A report from the National Oceanic and Atmospheric Administration (NOAA) released in February 2013 has found that “no-take” protections in the Tortugas marine reserve – located off the Florida Keys – are working as intended. Studies shows these methods are starting to benefit populations of overexploited reef fish, such as groupers and snappers. Since the reserve was established in 2001, scientists have observed that some reef fish are increasing in size and abundance within the protected area. The report did not find evidence that commercial or recreational fisheries have experienced any major economic losses due to the creation of the reserve.

The Tortugas Ecological Reserve was created in 2001 to protect an exceptional coral reef ecosystem that is located at the convergence of the Gulf of Mexico and the Atlantic Ocean. The reserve is composed of two “no-take” areas that cover 391 square kilometers (151 square nautical miles) of water. The reserve contains the highest coverage of coral reefs in the Florida Keys and serves as an important spawning ground for groupers, snappers and other types of reef fish.

 

The Tortugas Marine Reserve is located off the tip of southern Florida, near the Florida Keys. Image via NOAA. View larger.

In August 2012, NOAA completed an assessment of the Tortugas Ecological Reserve. The assessment was the first comprehensive attempt to evaluate the impact of the reserve on marine life and on the livelihoods of people who live in the region.

The findings of the assessment show that certain types of overfished species including black and red grouper, mutton snapper and yellowtail snapper are increasing in size and abundance within the marine reserve. Additionally, researchers observed that annual gatherings of spawning mutton snapper are beginning to reform inside the reserve. Mutton snappers were once thought to be almost completely wiped out from overfishing.

 

Overfished species like the red grouper have benefited from “no-take” protections in the Tortugas marine reserve. Image via NOAA.

The assessment did not find evidence that commercial or recreational fisheries have experienced any major economic losses due to the creation of the reserve. The total catch of reef fish actually increased from 5.9 million pounds to 6.8 million pounds in the region after the creation of the marine reserve. Preliminary data suggest that fishermen have adapted to the creation of the reserve by shifting their fishing efforts to other productive nearby areas.

Sean Morton, Superintendent of the Florida Keys National Marine Sanctuary, commented on the findings in a February 4, 2013 news release. He said:

This research shows that marine reserves and economically viable fishing industries can coexist. The health of our economy is tied to the health of our oceans. They are not mutually exclusive.

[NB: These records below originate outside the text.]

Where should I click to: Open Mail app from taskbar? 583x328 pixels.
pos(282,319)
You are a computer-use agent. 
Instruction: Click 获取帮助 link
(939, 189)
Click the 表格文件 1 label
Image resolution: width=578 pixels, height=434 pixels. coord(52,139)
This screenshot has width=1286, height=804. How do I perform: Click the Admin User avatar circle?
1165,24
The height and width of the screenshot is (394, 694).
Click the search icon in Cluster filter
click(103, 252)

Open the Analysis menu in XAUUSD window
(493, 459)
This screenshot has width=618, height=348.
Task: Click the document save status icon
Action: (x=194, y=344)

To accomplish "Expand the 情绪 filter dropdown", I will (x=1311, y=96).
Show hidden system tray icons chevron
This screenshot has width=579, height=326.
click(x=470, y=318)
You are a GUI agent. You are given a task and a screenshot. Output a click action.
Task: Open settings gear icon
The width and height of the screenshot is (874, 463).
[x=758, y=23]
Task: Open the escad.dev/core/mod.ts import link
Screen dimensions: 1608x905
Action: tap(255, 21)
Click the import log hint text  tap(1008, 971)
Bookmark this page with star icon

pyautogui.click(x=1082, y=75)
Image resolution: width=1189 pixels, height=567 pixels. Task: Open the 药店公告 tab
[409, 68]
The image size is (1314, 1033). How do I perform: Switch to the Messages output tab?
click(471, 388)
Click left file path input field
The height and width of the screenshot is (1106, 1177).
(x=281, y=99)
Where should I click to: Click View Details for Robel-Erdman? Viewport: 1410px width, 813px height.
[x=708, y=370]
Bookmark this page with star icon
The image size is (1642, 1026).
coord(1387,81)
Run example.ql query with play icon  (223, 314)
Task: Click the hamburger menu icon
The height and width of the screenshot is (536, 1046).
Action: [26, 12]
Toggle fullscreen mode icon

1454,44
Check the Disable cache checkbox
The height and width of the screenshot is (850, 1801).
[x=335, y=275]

Nearly two dozen researchers from NOAA, the University of Miami and the University of Massachusetts contributed to the report.

Bottom line: A new report from NOAA has found that “no-take” protections in the Tortugas marine reserve are starting to benefit populations of overexploited reef fish such as groupers and snappers. Since the reserve was established in the Florida Keys in 2001, scientists have observed that some reef fish are increasing in size and abundance within the marine protected area. The report did not find evidence that commercial or recreational fisheries have experienced any major economic losses due to the creation of the reserve.